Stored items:
===============

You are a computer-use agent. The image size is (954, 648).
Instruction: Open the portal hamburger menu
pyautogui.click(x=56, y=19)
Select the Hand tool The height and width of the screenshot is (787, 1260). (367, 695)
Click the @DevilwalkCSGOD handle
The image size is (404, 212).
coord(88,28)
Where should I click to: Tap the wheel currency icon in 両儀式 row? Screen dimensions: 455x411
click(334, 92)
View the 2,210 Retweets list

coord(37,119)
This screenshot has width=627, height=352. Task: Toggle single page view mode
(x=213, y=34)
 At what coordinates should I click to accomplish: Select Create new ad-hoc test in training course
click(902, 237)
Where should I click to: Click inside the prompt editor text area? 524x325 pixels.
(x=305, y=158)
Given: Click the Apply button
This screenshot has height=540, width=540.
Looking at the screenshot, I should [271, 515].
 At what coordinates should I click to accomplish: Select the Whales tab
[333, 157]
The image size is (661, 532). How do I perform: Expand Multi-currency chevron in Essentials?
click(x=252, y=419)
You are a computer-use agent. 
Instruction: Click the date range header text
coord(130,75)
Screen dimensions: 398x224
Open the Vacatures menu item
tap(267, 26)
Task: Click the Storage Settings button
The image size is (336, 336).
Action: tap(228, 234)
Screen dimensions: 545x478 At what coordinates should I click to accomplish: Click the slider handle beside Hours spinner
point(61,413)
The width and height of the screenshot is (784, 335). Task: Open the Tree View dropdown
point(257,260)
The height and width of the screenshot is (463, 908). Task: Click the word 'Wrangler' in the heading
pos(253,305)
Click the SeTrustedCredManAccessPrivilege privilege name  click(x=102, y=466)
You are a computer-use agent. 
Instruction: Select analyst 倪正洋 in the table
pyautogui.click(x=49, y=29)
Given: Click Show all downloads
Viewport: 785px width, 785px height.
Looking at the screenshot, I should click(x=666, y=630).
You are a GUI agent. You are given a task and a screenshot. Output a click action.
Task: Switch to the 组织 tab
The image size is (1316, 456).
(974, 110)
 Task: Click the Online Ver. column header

===============

> _WHAT THE EXERCISE ASKS_:
Copy out every entry, keeping each line exactly as it is.

> _RESPONSE TO THIS EXERCISE_:
You are a computer-use agent. The image size is (954, 648).
Instruction: Open the portal hamburger menu
pyautogui.click(x=56, y=19)
Select the Hand tool The height and width of the screenshot is (787, 1260). (367, 695)
Click the @DevilwalkCSGOD handle
The image size is (404, 212).
coord(88,28)
Where should I click to: Tap the wheel currency icon in 両儀式 row? Screen dimensions: 455x411
click(334, 92)
View the 2,210 Retweets list

coord(37,119)
This screenshot has width=627, height=352. Task: Toggle single page view mode
(x=213, y=34)
 At what coordinates should I click to accomplish: Select Create new ad-hoc test in training course
click(902, 237)
Where should I click to: Click inside the prompt editor text area? 524x325 pixels.
(x=305, y=158)
Given: Click the Apply button
This screenshot has height=540, width=540.
Looking at the screenshot, I should [271, 515].
 At what coordinates should I click to accomplish: Select the Whales tab
[333, 157]
The image size is (661, 532). How do I perform: Expand Multi-currency chevron in Essentials?
click(x=252, y=419)
You are a computer-use agent. 
Instruction: Click the date range header text
coord(130,75)
Screen dimensions: 398x224
Open the Vacatures menu item
tap(267, 26)
Task: Click the Storage Settings button
The image size is (336, 336).
Action: tap(228, 234)
Screen dimensions: 545x478 At what coordinates should I click to accomplish: Click the slider handle beside Hours spinner
point(61,413)
The width and height of the screenshot is (784, 335). Task: Open the Tree View dropdown
point(257,260)
The height and width of the screenshot is (463, 908). Task: Click the word 'Wrangler' in the heading
pos(253,305)
Click the SeTrustedCredManAccessPrivilege privilege name  click(x=102, y=466)
You are a computer-use agent. 
Instruction: Select analyst 倪正洋 in the table
pyautogui.click(x=49, y=29)
Given: Click Show all downloads
Viewport: 785px width, 785px height.
Looking at the screenshot, I should click(x=666, y=630).
You are a GUI agent. You are given a task and a screenshot. Output a click action.
Task: Switch to the 组织 tab
The image size is (1316, 456).
(974, 110)
 Task: Click the Online Ver. column header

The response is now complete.